Your assignment: Would you copy the records below, exactly and only from their first line through the line containing "Task: Select the Streaming filter tab", without any pictures?

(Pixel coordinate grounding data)
************

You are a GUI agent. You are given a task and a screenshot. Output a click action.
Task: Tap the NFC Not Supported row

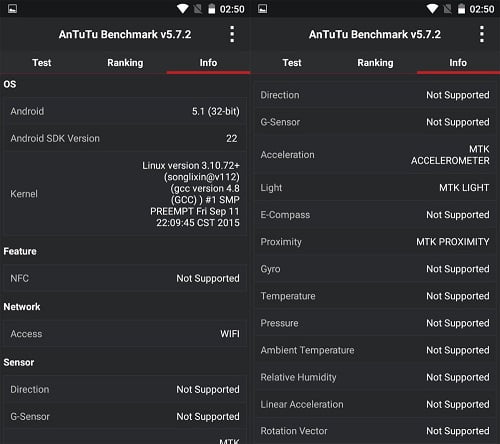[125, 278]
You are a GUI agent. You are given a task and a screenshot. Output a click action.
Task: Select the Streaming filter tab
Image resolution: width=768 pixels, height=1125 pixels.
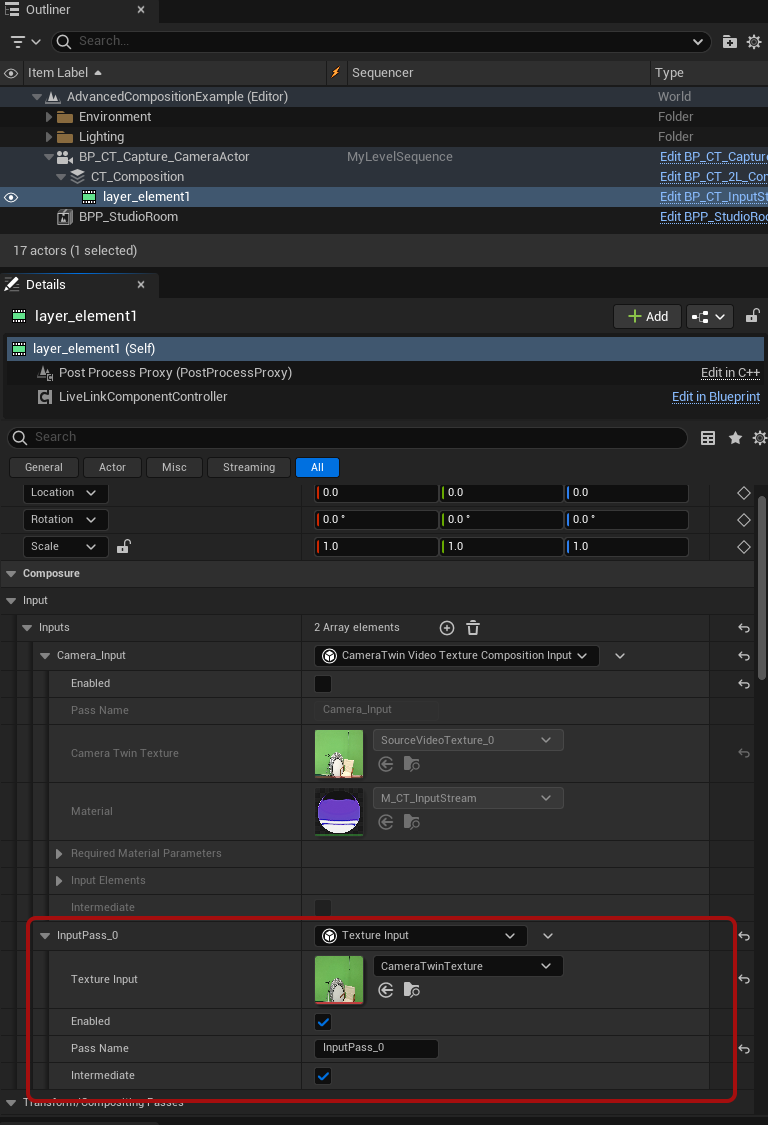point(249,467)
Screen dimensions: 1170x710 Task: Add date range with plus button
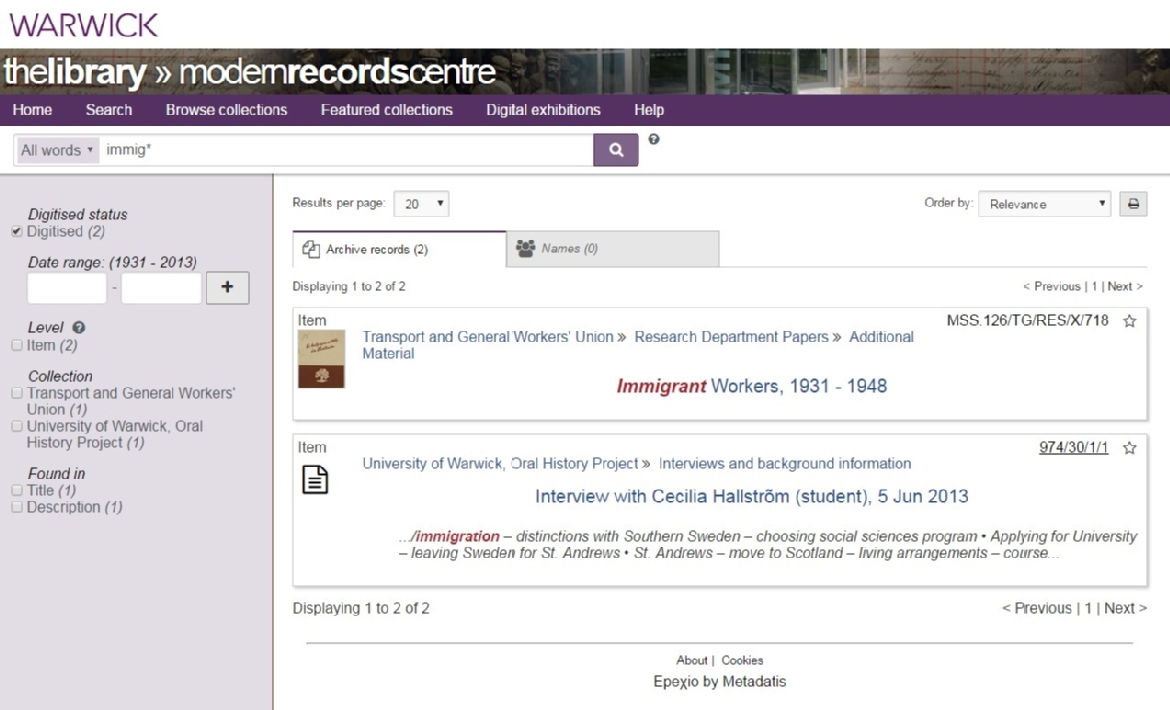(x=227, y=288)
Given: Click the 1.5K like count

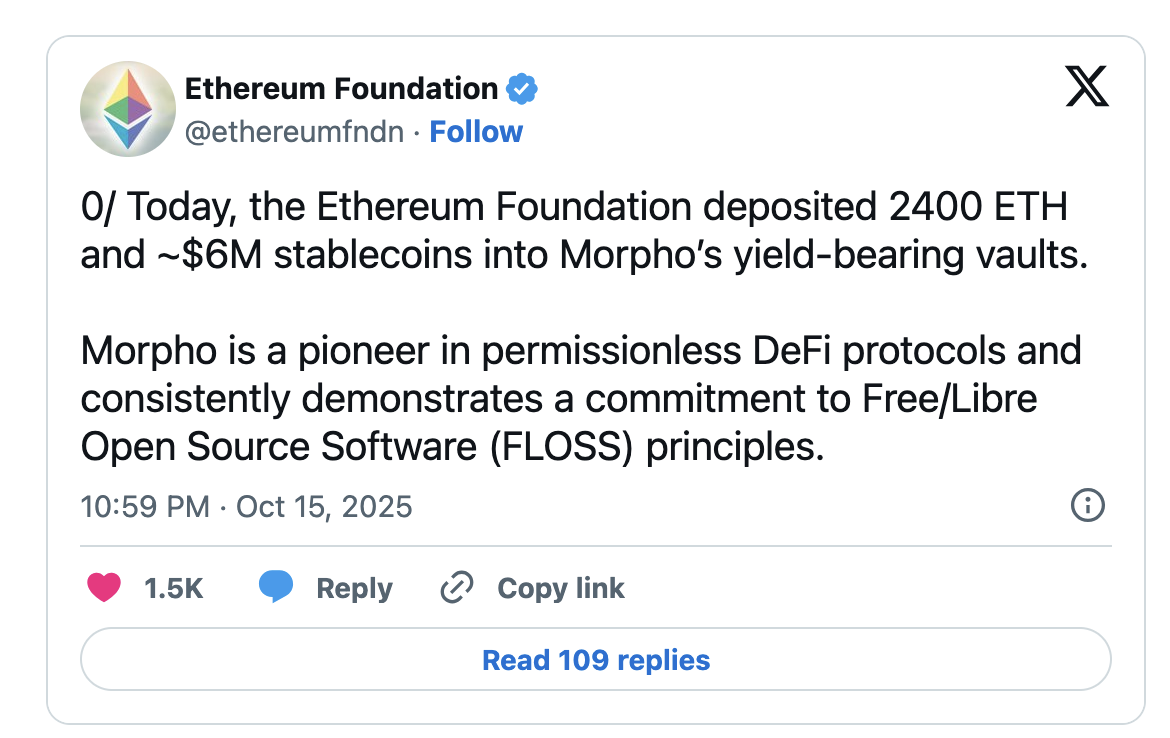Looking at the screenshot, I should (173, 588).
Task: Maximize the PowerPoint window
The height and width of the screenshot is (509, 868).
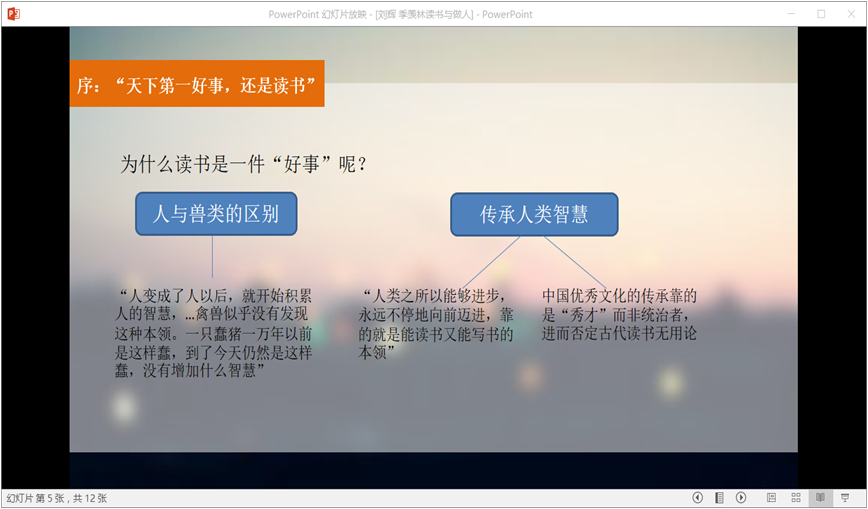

************

Task answer:
You are a GUI agent. You are given a task and a screenshot. Output a click action.
Task: Tap the NFC Not Supported row

[125, 278]
You are a GUI agent. You are given a task and a screenshot. Output a click action.
Task: Select the Streaming filter tab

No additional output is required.